Speak up but also listen and learn.

“I’m Mexican and my bf is black/puerto rican my family has knew about him before when I talked to him in high school but they never really liked the fact that we were together so they separated me from him and made me switch high schools my senior year it was hard I talked to other people the two years we lost contact but realized he’s my happiness and now I gave us another chance without my family knowing I’m still figuring out how I’m going to let everyone know Ik that some of my family will shut me out because they are really old school/ traditional Mexicans and what me to be with someone of my race and my beliefs but we love each other so we are gonna make this work.”

R-E-S-P-E-C-T

interracialkissing / Instagram

“Respect, appreciation and being open to conversation. He still thinks I’m a little crazy for wanting to one day pierce our future daughter’s ears.”

When you have kids, be sure keep your families involved.

“Been in a 10 year relationship.

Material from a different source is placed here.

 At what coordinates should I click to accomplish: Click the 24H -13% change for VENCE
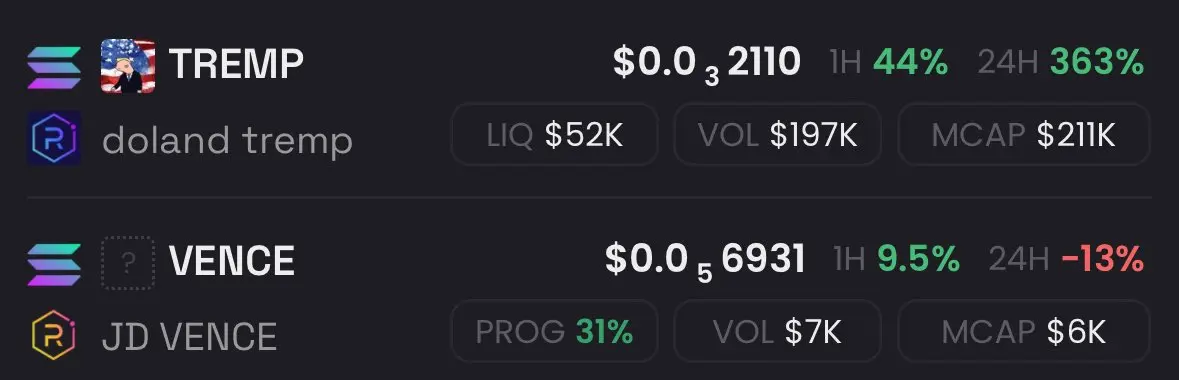click(1066, 260)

My husband is Asian and it’s been so hard even til now. His family has a hard time dealing with the fact that he is with a Mexican woman. We have two kids and I can count with one hand how many times they have seen my kids. I have a 6 year old and a 3 year old. My son looks completely Asian and my daughter looks mixed. Just a few days ago he asked me why me and his dad look so different and I told him we are from two different ethnicities, different parts of the world. He said he wished he was only Mexican and looked like mommy  it’s hard because my family is all he’s ever had. We try to visit his family but they always say they are busy. Being in a interracial relationship has been so hard for me. It’s been so draining they even encouraged him to cheat in the beginning of our marriage. I’m drained, don’t know how much longer I can do this for. I know this is not the case for all interracial relationships but it’s been hell for me.”